This map shows who controls territory in Yemen, which doesn't have a government anymore
Yemen is now the latest focal point in a multi-national proxy-war between Iran and the Middle East's Sunni Arab states.
Yemen has splintered as an Iranian-supported Shiite insurgency based in northern Yemen has swept through much of the west of the country. The Shiite Houthis now control Yemen's capital Sanaa and have launched attacks all the way to the southern al-Anad air base outside of the port city of Aden.
"I don't even think it's accurate to think of Yemen as a single country anymore," Yemen specialist Gregory D. Johnson told The New York Times.
Here is a current map of territorial control in Yemen.
The Houthi offensive southward has forced Yemen's President Abed Rabbo Mansour Hadi to flee the country from the southern coaster city of Aden by boat. Saudi Arabia, meanwhile, has launched airstrikes against the Houthis in the north of Yemen with backing from Egypt, Jordan, Morocco, Sudan, Jordan, the UAE, Bahrain, Kuwait and Qatar.
Iran has condemned the strikes, warning that they make the possibility of a peaceful reconciliation within Yemen impossible. However, the likelihood of a peaceful settlement to the crisis was already slim to none.
The Houthis, with Iranian support, have been coordinating their offensives throughout the country in conjunction with army units loyal to Yemen's former President Ali Abdullah Saleh, who stepped down from power during the Arab Spring in 2011. These units have been fighting against army units loyal to Hadi, as well as Sunni tribesmen opposed to the spread of the Shiite Houthis.

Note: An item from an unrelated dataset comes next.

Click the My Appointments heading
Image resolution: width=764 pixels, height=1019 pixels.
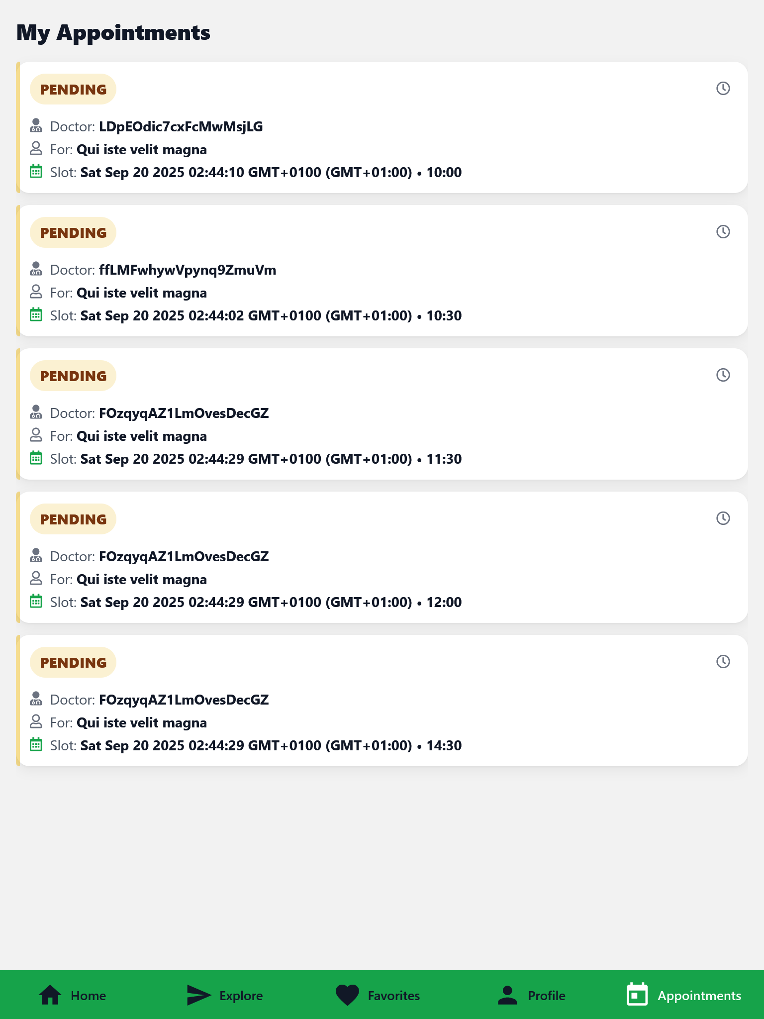113,33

This fighting, meanwhile, has left large swaths of eastern Yemen without any sort of state control.
Worryingly, there is a large entrenched al Qaeda in the Arabia Peninsula (AQAP) presence in the country's desert frontier. AQAP is thought of as the most capable of the various al Qaeda branches, and the one with the greatest ability to strike at Western targets.
AQAP claimed responsibility for the deadly attack on the satirical French newspaper Charlie Hebdo in January, and increasing lawlessness in Yemen will likely play in AQAP's favor.